> **WORK REQUIRED**
Please repeat the material below word for word, keeping every line unchanged.

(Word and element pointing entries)
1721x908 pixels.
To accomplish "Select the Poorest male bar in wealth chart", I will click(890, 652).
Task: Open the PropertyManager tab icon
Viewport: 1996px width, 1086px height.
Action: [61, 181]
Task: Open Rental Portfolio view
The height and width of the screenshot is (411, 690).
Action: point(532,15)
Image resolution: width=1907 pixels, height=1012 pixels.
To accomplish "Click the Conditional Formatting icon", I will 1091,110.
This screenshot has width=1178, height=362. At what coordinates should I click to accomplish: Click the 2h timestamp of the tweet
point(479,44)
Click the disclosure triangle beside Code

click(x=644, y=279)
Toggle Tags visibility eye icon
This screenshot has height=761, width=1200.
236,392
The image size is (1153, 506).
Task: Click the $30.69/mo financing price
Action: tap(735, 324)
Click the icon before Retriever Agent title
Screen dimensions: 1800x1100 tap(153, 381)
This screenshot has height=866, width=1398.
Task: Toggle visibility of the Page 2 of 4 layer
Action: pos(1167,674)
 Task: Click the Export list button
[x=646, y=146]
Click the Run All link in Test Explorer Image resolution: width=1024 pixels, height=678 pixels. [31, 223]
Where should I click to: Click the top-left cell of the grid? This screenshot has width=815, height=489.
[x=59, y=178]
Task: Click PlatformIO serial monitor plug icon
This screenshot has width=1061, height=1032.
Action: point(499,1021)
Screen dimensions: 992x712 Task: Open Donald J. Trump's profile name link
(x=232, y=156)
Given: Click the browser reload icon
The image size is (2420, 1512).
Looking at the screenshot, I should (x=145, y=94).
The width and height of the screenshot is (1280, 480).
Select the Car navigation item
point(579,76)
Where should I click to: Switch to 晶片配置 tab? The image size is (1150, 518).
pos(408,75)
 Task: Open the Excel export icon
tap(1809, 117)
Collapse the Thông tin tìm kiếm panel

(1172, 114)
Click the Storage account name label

> **REPLY**
1721x908 pixels.
To accomplish "Select the Poorest male bar in wealth chart", I will click(890, 652).
Task: Open the PropertyManager tab icon
Viewport: 1996px width, 1086px height.
Action: [61, 181]
Task: Open Rental Portfolio view
The height and width of the screenshot is (411, 690).
Action: point(532,15)
Image resolution: width=1907 pixels, height=1012 pixels.
To accomplish "Click the Conditional Formatting icon", I will 1091,110.
This screenshot has width=1178, height=362. At what coordinates should I click to accomplish: Click the 2h timestamp of the tweet
point(479,44)
Click the disclosure triangle beside Code

click(x=644, y=279)
Toggle Tags visibility eye icon
This screenshot has height=761, width=1200.
236,392
The image size is (1153, 506).
Task: Click the $30.69/mo financing price
Action: tap(735, 324)
Click the icon before Retriever Agent title
Screen dimensions: 1800x1100 tap(153, 381)
This screenshot has height=866, width=1398.
Task: Toggle visibility of the Page 2 of 4 layer
Action: pos(1167,674)
 Task: Click the Export list button
[x=646, y=146]
Click the Run All link in Test Explorer Image resolution: width=1024 pixels, height=678 pixels. [31, 223]
Where should I click to: Click the top-left cell of the grid? This screenshot has width=815, height=489.
[x=59, y=178]
Task: Click PlatformIO serial monitor plug icon
This screenshot has width=1061, height=1032.
Action: point(499,1021)
Screen dimensions: 992x712 Task: Open Donald J. Trump's profile name link
(x=232, y=156)
Given: Click the browser reload icon
The image size is (2420, 1512).
Looking at the screenshot, I should (x=145, y=94).
The width and height of the screenshot is (1280, 480).
Select the Car navigation item
point(579,76)
Where should I click to: Switch to 晶片配置 tab? The image size is (1150, 518).
pos(408,75)
 Task: Open the Excel export icon
tap(1809, 117)
Collapse the Thông tin tìm kiếm panel

(1172, 114)
Click the Storage account name label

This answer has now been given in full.